Short exercise: Reproduce the records word for word from the very first line through the line containing "pyautogui.click(x=14, y=211)", including that line, and omit the pictures.

Entries for finding text and elements:

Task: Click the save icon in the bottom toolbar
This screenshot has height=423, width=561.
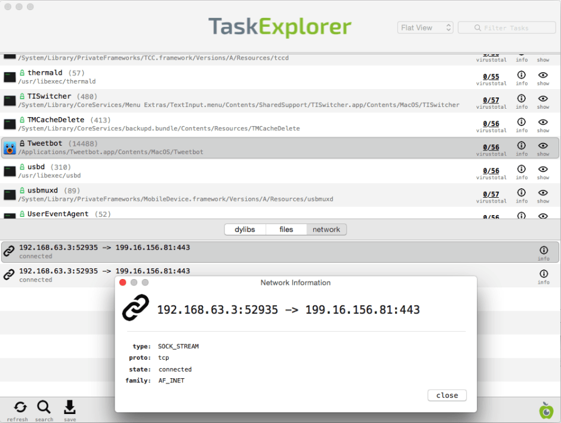Action: point(70,407)
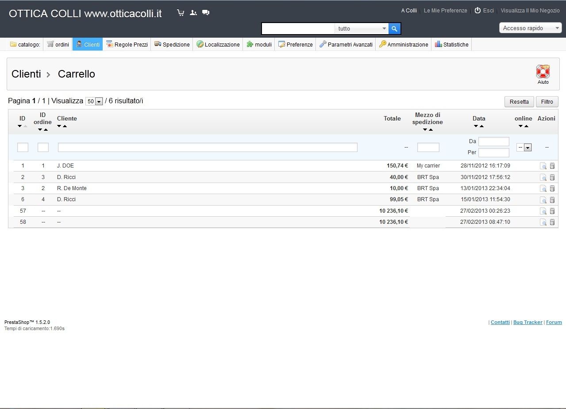Viewport: 566px width, 409px height.
Task: Open the Spedizione menu tab
Action: (172, 44)
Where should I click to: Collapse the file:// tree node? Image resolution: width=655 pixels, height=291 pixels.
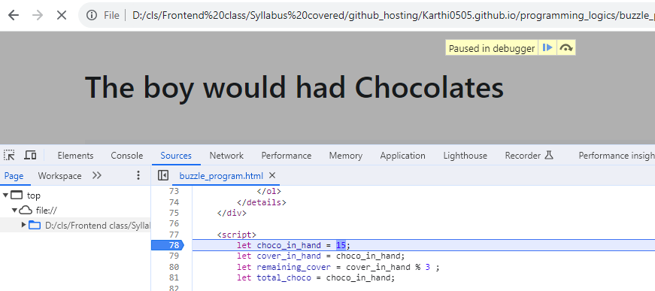pyautogui.click(x=14, y=211)
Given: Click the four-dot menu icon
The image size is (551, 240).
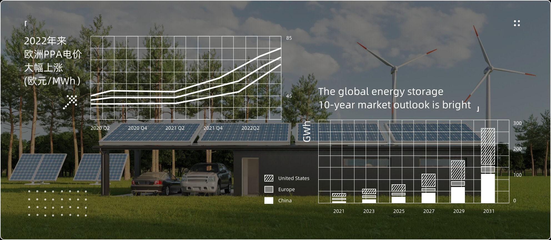Looking at the screenshot, I should click(517, 23).
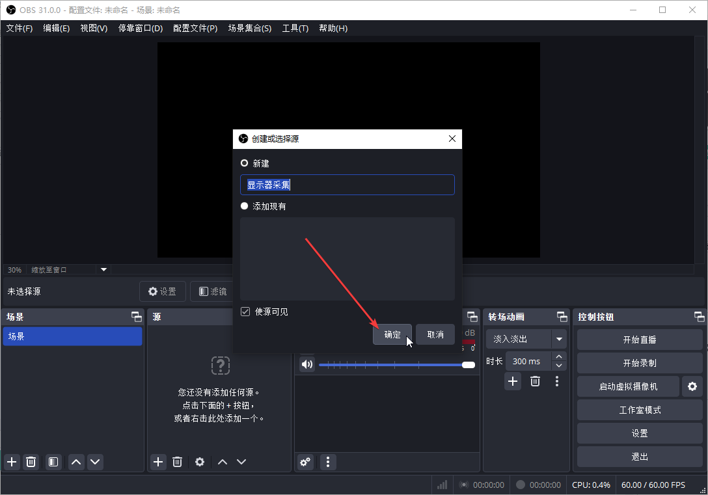Increase transition duration with up stepper
This screenshot has height=495, width=708.
560,356
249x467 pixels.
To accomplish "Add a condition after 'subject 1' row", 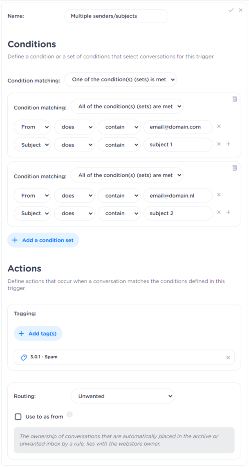I will coord(229,144).
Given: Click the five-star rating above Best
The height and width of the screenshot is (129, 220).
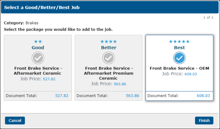Looking at the screenshot, I should click(x=179, y=42).
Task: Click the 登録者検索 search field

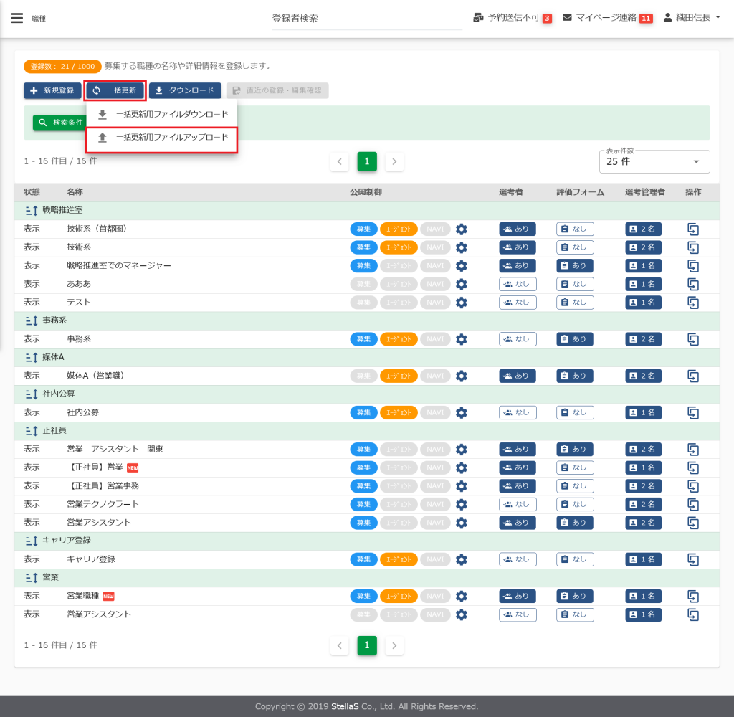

Full answer:
Task: Click the save icon in the bottom toolbar
This screenshot has height=423, width=561.
Action: point(70,407)
Viewport: 566px width, 409px height.
Task: Open the Spedizione menu tab
Action: (172, 44)
Where should I click to: Collapse the file:// tree node? Image resolution: width=655 pixels, height=291 pixels.
pyautogui.click(x=14, y=211)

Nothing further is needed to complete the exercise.